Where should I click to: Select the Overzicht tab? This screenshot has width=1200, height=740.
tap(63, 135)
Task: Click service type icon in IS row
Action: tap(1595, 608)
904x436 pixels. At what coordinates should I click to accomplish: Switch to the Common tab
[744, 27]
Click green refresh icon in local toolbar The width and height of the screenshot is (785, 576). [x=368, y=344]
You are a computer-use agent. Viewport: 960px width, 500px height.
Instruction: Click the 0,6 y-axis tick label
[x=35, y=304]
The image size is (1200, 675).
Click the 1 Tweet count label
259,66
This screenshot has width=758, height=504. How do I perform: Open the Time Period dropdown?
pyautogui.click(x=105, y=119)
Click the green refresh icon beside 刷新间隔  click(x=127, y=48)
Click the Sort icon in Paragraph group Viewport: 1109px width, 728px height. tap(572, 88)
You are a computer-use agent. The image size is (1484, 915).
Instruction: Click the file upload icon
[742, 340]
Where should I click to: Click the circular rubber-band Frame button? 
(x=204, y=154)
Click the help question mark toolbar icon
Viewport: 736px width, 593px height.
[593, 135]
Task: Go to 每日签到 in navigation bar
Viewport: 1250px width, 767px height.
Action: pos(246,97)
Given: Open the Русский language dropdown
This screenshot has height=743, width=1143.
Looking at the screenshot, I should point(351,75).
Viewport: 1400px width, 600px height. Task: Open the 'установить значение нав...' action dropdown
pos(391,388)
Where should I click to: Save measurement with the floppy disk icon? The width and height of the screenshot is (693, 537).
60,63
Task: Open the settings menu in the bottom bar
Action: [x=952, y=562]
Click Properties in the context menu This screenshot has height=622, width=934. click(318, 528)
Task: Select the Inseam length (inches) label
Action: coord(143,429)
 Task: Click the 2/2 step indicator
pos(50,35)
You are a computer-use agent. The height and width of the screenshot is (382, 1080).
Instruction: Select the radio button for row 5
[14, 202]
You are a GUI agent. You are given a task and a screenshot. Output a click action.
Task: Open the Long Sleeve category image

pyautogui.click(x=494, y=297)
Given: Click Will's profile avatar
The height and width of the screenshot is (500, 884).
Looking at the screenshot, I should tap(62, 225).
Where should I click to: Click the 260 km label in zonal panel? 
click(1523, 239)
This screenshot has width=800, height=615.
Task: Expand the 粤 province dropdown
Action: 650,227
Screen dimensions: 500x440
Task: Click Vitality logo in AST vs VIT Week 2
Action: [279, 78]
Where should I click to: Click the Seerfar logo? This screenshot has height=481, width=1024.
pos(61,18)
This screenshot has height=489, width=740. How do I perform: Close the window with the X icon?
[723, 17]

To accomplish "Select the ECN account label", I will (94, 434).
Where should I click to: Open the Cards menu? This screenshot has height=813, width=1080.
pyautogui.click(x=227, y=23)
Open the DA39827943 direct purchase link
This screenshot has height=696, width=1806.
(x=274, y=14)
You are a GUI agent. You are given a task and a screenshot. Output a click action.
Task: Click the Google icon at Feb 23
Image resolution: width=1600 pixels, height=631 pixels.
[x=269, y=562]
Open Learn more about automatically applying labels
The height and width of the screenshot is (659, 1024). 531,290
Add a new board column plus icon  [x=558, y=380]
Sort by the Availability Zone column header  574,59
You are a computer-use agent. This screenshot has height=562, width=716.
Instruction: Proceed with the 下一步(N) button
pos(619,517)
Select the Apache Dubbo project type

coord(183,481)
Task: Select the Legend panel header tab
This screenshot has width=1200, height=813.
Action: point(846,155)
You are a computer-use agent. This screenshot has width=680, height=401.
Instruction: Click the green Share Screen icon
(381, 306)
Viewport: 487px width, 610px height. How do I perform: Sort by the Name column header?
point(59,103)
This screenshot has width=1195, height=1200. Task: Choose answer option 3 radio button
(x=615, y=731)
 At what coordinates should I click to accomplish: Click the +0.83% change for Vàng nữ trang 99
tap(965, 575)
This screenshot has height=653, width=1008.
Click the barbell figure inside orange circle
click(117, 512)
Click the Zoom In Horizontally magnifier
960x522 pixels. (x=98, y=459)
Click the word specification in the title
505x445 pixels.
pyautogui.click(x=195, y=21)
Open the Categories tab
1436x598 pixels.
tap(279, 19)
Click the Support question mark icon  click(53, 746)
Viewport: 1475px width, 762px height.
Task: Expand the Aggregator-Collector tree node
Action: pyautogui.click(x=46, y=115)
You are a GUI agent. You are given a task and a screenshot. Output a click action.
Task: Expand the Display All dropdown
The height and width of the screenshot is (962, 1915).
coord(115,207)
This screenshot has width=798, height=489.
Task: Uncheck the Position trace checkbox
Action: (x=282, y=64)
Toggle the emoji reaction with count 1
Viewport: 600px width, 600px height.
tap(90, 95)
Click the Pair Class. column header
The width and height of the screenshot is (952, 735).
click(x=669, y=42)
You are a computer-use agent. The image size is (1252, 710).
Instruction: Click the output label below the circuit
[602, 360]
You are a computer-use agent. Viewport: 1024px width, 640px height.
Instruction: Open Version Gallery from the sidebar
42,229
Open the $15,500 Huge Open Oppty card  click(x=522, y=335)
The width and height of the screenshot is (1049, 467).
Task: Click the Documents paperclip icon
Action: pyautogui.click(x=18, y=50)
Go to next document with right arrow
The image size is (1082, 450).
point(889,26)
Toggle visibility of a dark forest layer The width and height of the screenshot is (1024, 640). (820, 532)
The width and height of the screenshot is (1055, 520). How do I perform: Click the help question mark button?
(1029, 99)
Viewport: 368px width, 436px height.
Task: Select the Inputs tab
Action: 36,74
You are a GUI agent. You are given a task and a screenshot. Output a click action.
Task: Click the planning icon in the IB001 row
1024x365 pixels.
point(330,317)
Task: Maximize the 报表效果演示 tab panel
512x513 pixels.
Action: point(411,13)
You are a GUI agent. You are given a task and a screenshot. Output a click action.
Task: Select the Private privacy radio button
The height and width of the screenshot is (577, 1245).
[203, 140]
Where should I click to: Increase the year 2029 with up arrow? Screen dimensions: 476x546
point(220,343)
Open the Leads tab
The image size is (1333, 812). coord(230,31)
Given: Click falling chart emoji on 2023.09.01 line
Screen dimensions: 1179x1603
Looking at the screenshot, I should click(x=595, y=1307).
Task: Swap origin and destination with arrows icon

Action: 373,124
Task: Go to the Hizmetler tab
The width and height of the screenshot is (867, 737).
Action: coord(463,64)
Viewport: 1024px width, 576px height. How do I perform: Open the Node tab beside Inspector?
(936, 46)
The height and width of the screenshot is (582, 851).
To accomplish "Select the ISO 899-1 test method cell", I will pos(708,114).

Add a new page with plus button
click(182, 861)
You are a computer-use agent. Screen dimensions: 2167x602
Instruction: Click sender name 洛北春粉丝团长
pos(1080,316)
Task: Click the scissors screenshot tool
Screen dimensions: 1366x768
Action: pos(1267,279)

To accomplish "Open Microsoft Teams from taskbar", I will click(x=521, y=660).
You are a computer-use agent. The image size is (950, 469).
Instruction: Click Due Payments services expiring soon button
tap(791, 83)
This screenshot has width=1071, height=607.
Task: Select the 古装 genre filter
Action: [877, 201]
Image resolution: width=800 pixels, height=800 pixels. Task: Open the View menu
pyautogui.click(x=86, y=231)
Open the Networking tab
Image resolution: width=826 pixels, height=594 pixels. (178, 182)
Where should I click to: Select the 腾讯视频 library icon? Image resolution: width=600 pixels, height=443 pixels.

_ _ _

Return every record in full, word for word.

Where should I click to: Select the Overzicht tab? This screenshot has width=1200, height=740.
tap(63, 135)
Task: Click service type icon in IS row
Action: tap(1595, 608)
904x436 pixels. At what coordinates should I click to accomplish: Switch to the Common tab
[744, 27]
Click green refresh icon in local toolbar The width and height of the screenshot is (785, 576). [x=368, y=344]
You are a computer-use agent. Viewport: 960px width, 500px height.
Instruction: Click the 0,6 y-axis tick label
[x=35, y=304]
The image size is (1200, 675).
Click the 1 Tweet count label
259,66
This screenshot has width=758, height=504. How do I perform: Open the Time Period dropdown?
pyautogui.click(x=105, y=119)
Click the green refresh icon beside 刷新间隔  click(x=127, y=48)
Click the Sort icon in Paragraph group Viewport: 1109px width, 728px height. tap(572, 88)
You are a computer-use agent. The image size is (1484, 915).
Instruction: Click the file upload icon
[742, 340]
Where should I click to: Click the circular rubber-band Frame button? 
(x=204, y=154)
Click the help question mark toolbar icon
Viewport: 736px width, 593px height.
[593, 135]
Task: Go to 每日签到 in navigation bar
Viewport: 1250px width, 767px height.
Action: pos(246,97)
Given: Open the Русский language dropdown
This screenshot has height=743, width=1143.
Looking at the screenshot, I should point(351,75).
Viewport: 1400px width, 600px height. Task: Open the 'установить значение нав...' action dropdown
pos(391,388)
Where should I click to: Save measurement with the floppy disk icon? The width and height of the screenshot is (693, 537).
60,63
Task: Open the settings menu in the bottom bar
Action: [x=952, y=562]
Click Properties in the context menu This screenshot has height=622, width=934. click(318, 528)
Task: Select the Inseam length (inches) label
Action: coord(143,429)
 Task: Click the 2/2 step indicator
pos(50,35)
You are a computer-use agent. The height and width of the screenshot is (382, 1080).
Instruction: Select the radio button for row 5
[14, 202]
You are a GUI agent. You are given a task and a screenshot. Output a click action.
Task: Open the Long Sleeve category image

pyautogui.click(x=494, y=297)
Given: Click Will's profile avatar
The height and width of the screenshot is (500, 884).
Looking at the screenshot, I should tap(62, 225).
Where should I click to: Click the 260 km label in zonal panel? 
click(1523, 239)
This screenshot has width=800, height=615.
Task: Expand the 粤 province dropdown
Action: 650,227
Screen dimensions: 500x440
Task: Click Vitality logo in AST vs VIT Week 2
Action: [279, 78]
Where should I click to: Click the Seerfar logo? This screenshot has height=481, width=1024.
pos(61,18)
This screenshot has height=489, width=740. How do I perform: Close the window with the X icon?
[723, 17]

To accomplish "Select the ECN account label", I will (94, 434).
Where should I click to: Open the Cards menu? This screenshot has height=813, width=1080.
pyautogui.click(x=227, y=23)
Open the DA39827943 direct purchase link
This screenshot has height=696, width=1806.
(x=274, y=14)
You are a GUI agent. You are given a task and a screenshot. Output a click action.
Task: Click the Google icon at Feb 23
Image resolution: width=1600 pixels, height=631 pixels.
[x=269, y=562]
Open Learn more about automatically applying labels
The height and width of the screenshot is (659, 1024). 531,290
Add a new board column plus icon  [x=558, y=380]
Sort by the Availability Zone column header  574,59
You are a computer-use agent. This screenshot has height=562, width=716.
Instruction: Proceed with the 下一步(N) button
pos(619,517)
Select the Apache Dubbo project type

coord(183,481)
Task: Select the Legend panel header tab
This screenshot has width=1200, height=813.
Action: point(846,155)
You are a computer-use agent. This screenshot has width=680, height=401.
Instruction: Click the green Share Screen icon
(381, 306)
Viewport: 487px width, 610px height. How do I perform: Sort by the Name column header?
point(59,103)
This screenshot has width=1195, height=1200. Task: Choose answer option 3 radio button
(x=615, y=731)
 At what coordinates should I click to accomplish: Click the +0.83% change for Vàng nữ trang 99
tap(965, 575)
This screenshot has height=653, width=1008.
Click the barbell figure inside orange circle
click(117, 512)
Click the Zoom In Horizontally magnifier
960x522 pixels. (x=98, y=459)
Click the word specification in the title
505x445 pixels.
pyautogui.click(x=195, y=21)
Open the Categories tab
1436x598 pixels.
tap(279, 19)
Click the Support question mark icon  click(53, 746)
Viewport: 1475px width, 762px height.
Task: Expand the Aggregator-Collector tree node
Action: pyautogui.click(x=46, y=115)
You are a GUI agent. You are given a task and a screenshot. Output a click action.
Task: Expand the Display All dropdown
The height and width of the screenshot is (962, 1915).
coord(115,207)
This screenshot has width=798, height=489.
Task: Uncheck the Position trace checkbox
Action: (x=282, y=64)
Toggle the emoji reaction with count 1
Viewport: 600px width, 600px height.
tap(90, 95)
Click the Pair Class. column header
The width and height of the screenshot is (952, 735).
click(x=669, y=42)
You are a computer-use agent. The image size is (1252, 710).
Instruction: Click the output label below the circuit
[602, 360]
You are a computer-use agent. Viewport: 1024px width, 640px height.
Instruction: Open Version Gallery from the sidebar
42,229
Open the $15,500 Huge Open Oppty card  click(x=522, y=335)
The width and height of the screenshot is (1049, 467).
Task: Click the Documents paperclip icon
Action: pyautogui.click(x=18, y=50)
Go to next document with right arrow
The image size is (1082, 450).
point(889,26)
Toggle visibility of a dark forest layer The width and height of the screenshot is (1024, 640). (820, 532)
The width and height of the screenshot is (1055, 520). How do I perform: Click the help question mark button?
(1029, 99)
Viewport: 368px width, 436px height.
Task: Select the Inputs tab
Action: 36,74
You are a GUI agent. You are given a task and a screenshot. Output a click action.
Task: Click the planning icon in the IB001 row
1024x365 pixels.
point(330,317)
Task: Maximize the 报表效果演示 tab panel
512x513 pixels.
Action: point(411,13)
You are a GUI agent. You are given a task and a screenshot. Output a click action.
Task: Select the Private privacy radio button
The height and width of the screenshot is (577, 1245).
[203, 140]
Where should I click to: Increase the year 2029 with up arrow? Screen dimensions: 476x546
point(220,343)
Open the Leads tab
The image size is (1333, 812). coord(230,31)
Given: Click falling chart emoji on 2023.09.01 line
Screen dimensions: 1179x1603
Looking at the screenshot, I should click(x=595, y=1307).
Task: Swap origin and destination with arrows icon

Action: 373,124
Task: Go to the Hizmetler tab
The width and height of the screenshot is (867, 737).
Action: coord(463,64)
Viewport: 1024px width, 576px height. How do I perform: Open the Node tab beside Inspector?
(936, 46)
The height and width of the screenshot is (582, 851).
To accomplish "Select the ISO 899-1 test method cell", I will pos(708,114).

Add a new page with plus button
click(182, 861)
You are a computer-use agent. Screen dimensions: 2167x602
Instruction: Click sender name 洛北春粉丝团长
pos(1080,316)
Task: Click the scissors screenshot tool
Screen dimensions: 1366x768
Action: pos(1267,279)

To accomplish "Open Microsoft Teams from taskbar", I will click(x=521, y=660).
You are a computer-use agent. The image size is (950, 469).
Instruction: Click Due Payments services expiring soon button
tap(791, 83)
This screenshot has width=1071, height=607.
Task: Select the 古装 genre filter
Action: [877, 201]
Image resolution: width=800 pixels, height=800 pixels. Task: Open the View menu
pyautogui.click(x=86, y=231)
Open the Networking tab
Image resolution: width=826 pixels, height=594 pixels. (178, 182)
Where should I click to: Select the 腾讯视频 library icon? Image resolution: width=600 pixels, height=443 pixels.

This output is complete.